■ **Selected passage**:
NFCN Report – Week 16

Three of the four NFCN teams won in week 16. The Vikings annihilated the Giants and now have momentum for their division title game on the road next week. The Lions won their fifth game in the last seven weeks. The Bears won in Tampa Bay and are now tied for the third-best road record in the NFC and the fifth best in the NFL.

The only downer was the Green Bay Packers. Well represented with thousands of cheeseheads at the University of Phoenix Stadium, the Packers stunk up the joint and sent their fans back home with doubts about their playoff future.
NFCNThe Packers are bad.

It might seem stupid to say that about a team with a 10-5 record and a chance to win the NFCN crown, but they are; they are bad.

After the 38-8 shellacking Green Bay suffered in Arizona to the Cardinals it’s clear that among the league’s best teams they can not compete. They are bad.

There are many reasons why, but the injury epidemic to the Packers’ offensive line is the primary reason Green Bay’s season is on the brink of being over after their first playoff game.

The offensive line allowed nine sacks Sunday to a team that is among the league’s least proficient at sacking the quarterback. That’s because by the fourth quarter Green Bay had only just one starter on the line, center Corey Linsley.

Aaron Rodgers was lifted in the 4th quarter because he was dropped eight times. The sack parade was just part of the harassment Rodgers experienced, as he was hurried 12 times.

■ **Task 1**:
Say whether each statement agrees with the Week 16 NFCN report, answering yes or no and quoting the deciding words: (a) The Bears won in Tampa Bay. (b) The Packers beat the Cardinals. (c) Rodgers was hurried 12 times.
■ **Task 2**:
Please rewrite the Week 16 NFCN report starting at "The offensive line" and ending at "hurried 12 times.", substituting "regular" for "starter".
Draw only on the Week 16 NFCN report.

■ **Dataset content**:
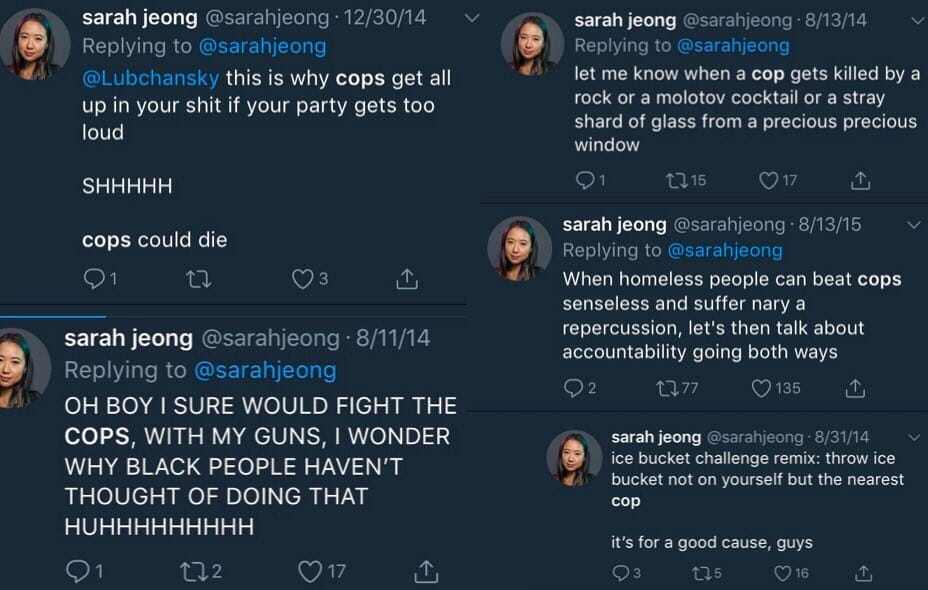Viewport: 928px width, 590px height.
Task: Reply to the 12/30/14 cops could die tweet
Action: (94, 280)
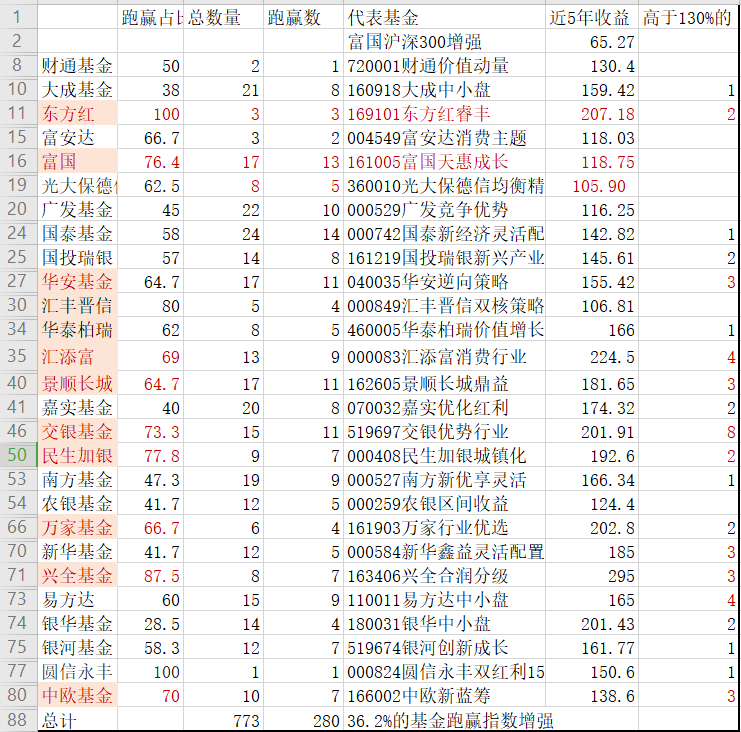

■ **Exercise output 1**:
(a) Yes: "The Bears won in Tampa Bay"
(b) No: "After the 38-8 shellacking Green Bay suffered in Arizona to the Cardinals"
(c) Yes: "he was hurried 12 times"

■ **Exercise output 2**:
The offensive line allowed nine sacks Sunday to a team that is among the league’s least proficient at sacking the quarterback. That’s because by the fourth quarter Green Bay had only just one regular on the line, center Corey Linsley.

Aaron Rodgers was lifted in the 4th quarter because he was dropped eight times. The sack parade was just part of the harassment Rodgers experienced, as he was hurried 12 times.